(Data records)
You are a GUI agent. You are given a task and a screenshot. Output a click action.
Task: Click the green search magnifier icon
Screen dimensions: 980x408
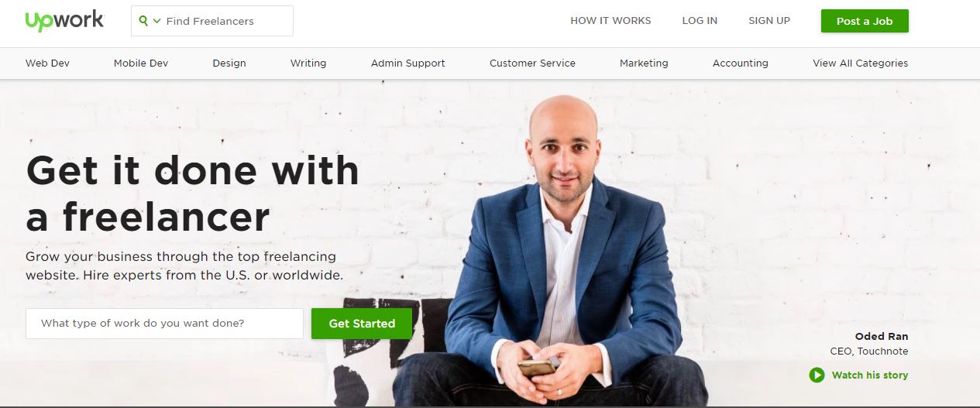[143, 21]
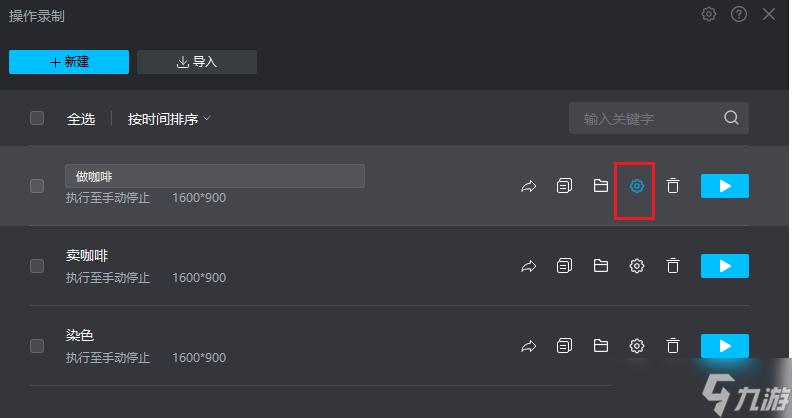Viewport: 792px width, 418px height.
Task: Check the 做咖啡 row checkbox
Action: [37, 186]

● **Prompt**
Repeat the data word for word, minus any pictures.

● **Answer for the task**
You are a GUI agent. You are given a task and a screenshot. Output a click action.
Task: Click the green search magnifier icon
Screen dimensions: 980x408
[143, 21]
Viewport: 792px width, 418px height.
Task: Check the 做咖啡 row checkbox
Action: [37, 186]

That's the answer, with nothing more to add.